◆ Passage:
When a disease outbreak hits, who you gonna call? Disease Detectives

Author: Theresa Sokol, epidemiology manager

When a case of an infectious disease such as measles is confirmed in Louisiana, the epidemiologists in the Louisiana Department of Health’s Infectious Disease Epidemiology Program act as disease detectives to track the causes and consequences of these diseases.

The Program studies the spread of infectious diseases in the community and carries out or coordinates programs that prevent the spread of communicable diseases. With incidents such as the measles case in a traveler from the United Kingdom that was discovered in New Orleans in April 2018, an epidemiological investigation is done.


Measles is spread by airborne transmission. In other words, little particles can transmit the infection from people who have the disease to others. However, there are a number of other routes of transmission for diseases, such as:
  • ·        Droplet, or infections that are spread through respiratory droplets, such as Pertussis (Whooping Cough). This transmission route differs from airborne transmission as someone would need to be much closer to the infected person to be exposed.
  • ·        Fecal/Oral, or infections such as E. coli.
  • ·        Waterborne, or infections that are spread through water.
  • ·        Vector borne, or infections that are spread through vectors such as mosquitos, ticks, etc.
  • ·        Blood borne, or infections that are spread through blood.
  • ·        Sexual Transmission

There are a number of steps undertaken when a highly transmissible infectious disease is confirmed. This begins with an interview of the known patients.

Using the recent measles case in New Orleans as an example, our team interviewed the patient and fellow traveler to determine how they travelled, where they went, what restaurants they visited, and what health care facilities they sought treatment.

For a patient that traveled by air, our epidemiology team works with the Centers for Disease Control and Prevention to determine who was on the plane with the patient or who traveled in a taxi used by the patient. We then try and contact any other travelers who were in close contact with the patient.
It is interesting to note that for an air traveler with the measles, the CDC guidelines are to identify people in seats no further away than five rows in front and five behind. People seated further away than this are not considered to be at risk for exposure.

If a patient visited a restaurant or an event, we might work with the eatery to determine who else ate there at the same time and in proximity to the sick diner. We might also use reservations and credit card recipients to identify others who may have been exposed to the patient.

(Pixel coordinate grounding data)
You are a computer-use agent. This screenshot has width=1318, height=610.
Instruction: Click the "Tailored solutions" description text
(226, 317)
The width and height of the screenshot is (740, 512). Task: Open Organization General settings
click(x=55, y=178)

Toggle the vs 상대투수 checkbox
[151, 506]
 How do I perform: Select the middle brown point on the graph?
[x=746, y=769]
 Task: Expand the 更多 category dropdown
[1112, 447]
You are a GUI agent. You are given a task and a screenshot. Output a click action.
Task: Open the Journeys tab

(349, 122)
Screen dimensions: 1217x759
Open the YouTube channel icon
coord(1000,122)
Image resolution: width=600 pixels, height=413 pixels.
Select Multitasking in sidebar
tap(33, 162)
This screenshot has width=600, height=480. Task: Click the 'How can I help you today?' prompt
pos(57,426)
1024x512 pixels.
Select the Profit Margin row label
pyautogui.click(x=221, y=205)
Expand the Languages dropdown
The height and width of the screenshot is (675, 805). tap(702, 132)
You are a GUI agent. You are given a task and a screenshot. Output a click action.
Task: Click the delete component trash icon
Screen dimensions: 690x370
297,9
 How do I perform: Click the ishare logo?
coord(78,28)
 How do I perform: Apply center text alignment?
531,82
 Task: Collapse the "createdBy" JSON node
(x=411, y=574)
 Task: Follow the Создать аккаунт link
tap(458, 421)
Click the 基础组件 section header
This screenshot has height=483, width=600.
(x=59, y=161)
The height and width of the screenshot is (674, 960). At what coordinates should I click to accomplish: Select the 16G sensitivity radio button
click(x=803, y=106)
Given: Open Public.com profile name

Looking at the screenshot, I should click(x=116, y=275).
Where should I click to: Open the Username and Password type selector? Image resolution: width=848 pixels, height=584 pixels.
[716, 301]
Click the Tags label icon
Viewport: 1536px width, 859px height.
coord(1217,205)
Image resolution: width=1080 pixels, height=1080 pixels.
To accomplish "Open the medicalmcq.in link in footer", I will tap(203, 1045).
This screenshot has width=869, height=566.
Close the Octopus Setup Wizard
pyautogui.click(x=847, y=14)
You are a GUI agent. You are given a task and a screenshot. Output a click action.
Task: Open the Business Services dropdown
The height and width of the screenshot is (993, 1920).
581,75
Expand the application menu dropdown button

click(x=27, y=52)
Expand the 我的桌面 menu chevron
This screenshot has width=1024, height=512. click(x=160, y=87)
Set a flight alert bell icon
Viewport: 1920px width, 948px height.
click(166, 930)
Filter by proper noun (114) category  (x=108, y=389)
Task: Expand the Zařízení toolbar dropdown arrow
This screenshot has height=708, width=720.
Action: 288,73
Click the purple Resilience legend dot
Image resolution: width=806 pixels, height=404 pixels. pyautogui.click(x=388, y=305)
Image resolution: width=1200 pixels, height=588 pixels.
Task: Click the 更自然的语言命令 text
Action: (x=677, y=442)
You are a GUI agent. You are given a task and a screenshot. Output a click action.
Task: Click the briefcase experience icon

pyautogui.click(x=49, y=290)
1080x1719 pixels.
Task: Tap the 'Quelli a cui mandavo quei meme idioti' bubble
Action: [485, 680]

◆ Activity: In the disease detectives article, how far from an air traveler with measles do the CDC guidelines say to look for exposed people?

◆ Written response: In seats no further away than five rows in front and five rows behind.